▸ **課題の目的**
明日への希望と期待について述べた本文を、最後の文の後から書き進めてください。

▸ **本文抜粋**
第66話 他力本願は信頼から

 人が生きていくのに、希望は絶対に必要です。明日があると思えるから生きていられます。明日がなければ今頃、かなりの多くの人が取り乱しているのではないでしょうか。

 人は明日を希望として「今・ここ」を生きています。明日に何かあるとか、何か起こるとかいうことではなく、ただ明日がきっと来る、それだけで希望になります。

 「明日が来るとかだけ希望になんかなるわけない」と思った方、大病を患って余命宣告を受けたと考えてみてください。余命宣告に明日ということはありませんが、一週間とか一か月といわれてからの時間、死へのカウントダウンでしかありません。そう考えると、明日があるということが、どれだけの希望になりうるか想像していただけると思います。

 明日と聞いてぱっと想像するのは、今日と同じような明日。平穏でいつもと変わらない風景の中で、いつもと変わらない自分が生きていられる環境。多くの人がそんなイメージをもつのではないでしょうか。

 しかし残念ながら、明日がかならず来るという保証はどこにもありません。目の前に神さまが現れて約束してくるようなことでもなければ、明日がかならずあるとは言えません。隣国が突然、侵攻してきた国の人々にとって、明日は想像していた明日ではなかったと思います。

 実はこの明日に対する思いというのは、希望ではありません。人によっては希望を含む場合もありますが、そのほとんどは「期待」です。

▸ **提供データ**
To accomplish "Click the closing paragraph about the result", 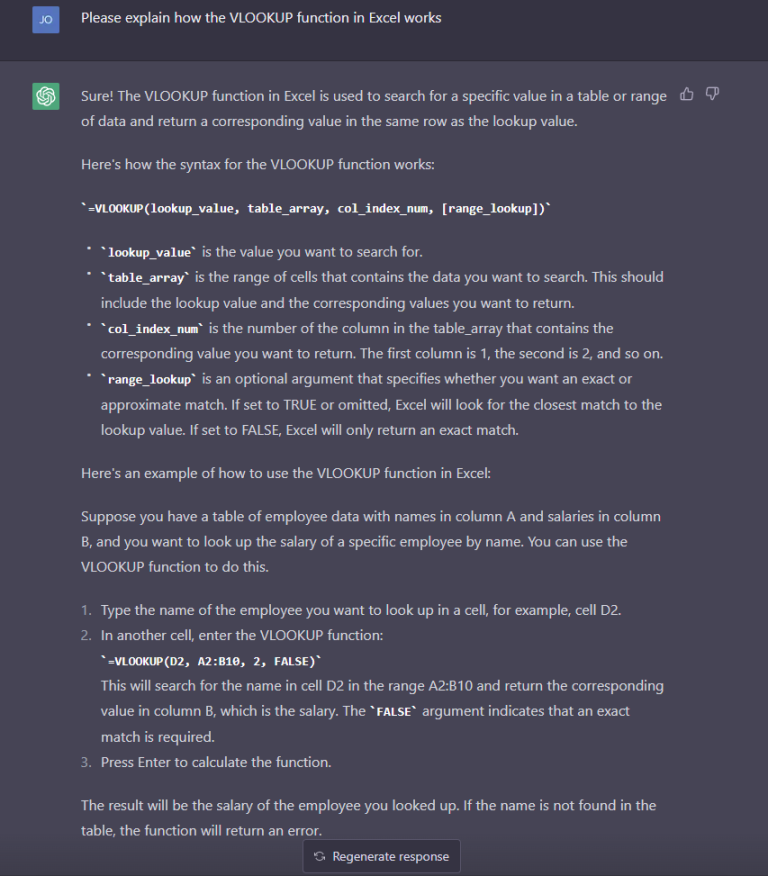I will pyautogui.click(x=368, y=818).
* * *
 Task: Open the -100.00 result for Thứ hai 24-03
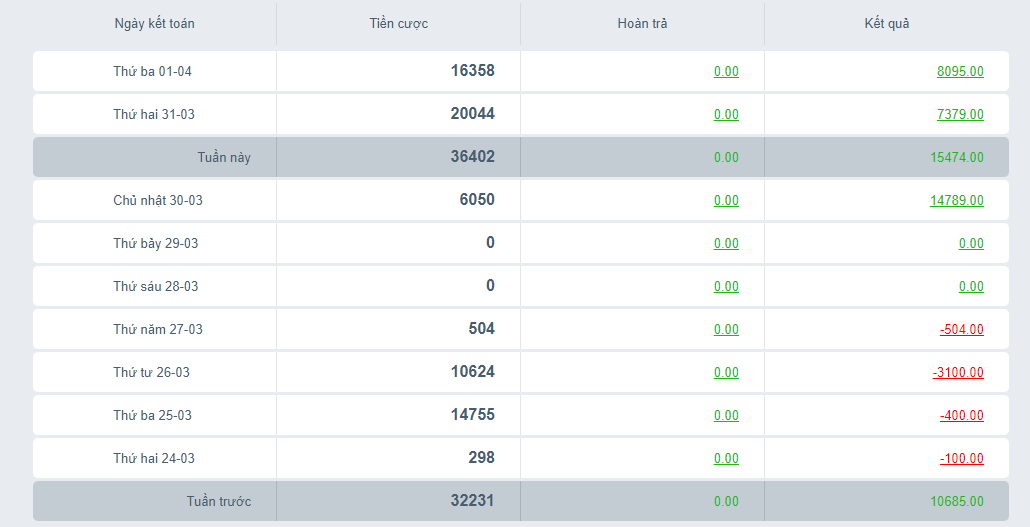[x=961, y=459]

▸ **解答**
 文字どおりですが一応説明を入れさせていただくと、「希望」は望むこと、望んでいることです。願っている状態とか都合のよい見通しなども希望といえるかもしれません。そして「期待」は、誰かや何かまかせにそのタイミングを待っているだけの状態です。ぼくの認識なので辞書とは違う見解かも知れませんが、おそらくこんなところだと思います。

 期待は、時期を待つと書いて期待です。待っているだけです。「人事を尽くして天命を待つ」という言葉もありますが、自分にやれるだけのことをやって待つのであれば、納得できる「待ち」になると思います。多くの人の「期待」は、簡単にできることだけをして、あとは待つだけです。「棚からぼた餅」という言葉のほうが近いかもしれません。

 期待しているという状態は、親鳥がご飯を運んでくるのを、空を見上げて待っているヒナに似ています。親鳥が近づくと一斉に口を開ける、とてもかわいい光景です。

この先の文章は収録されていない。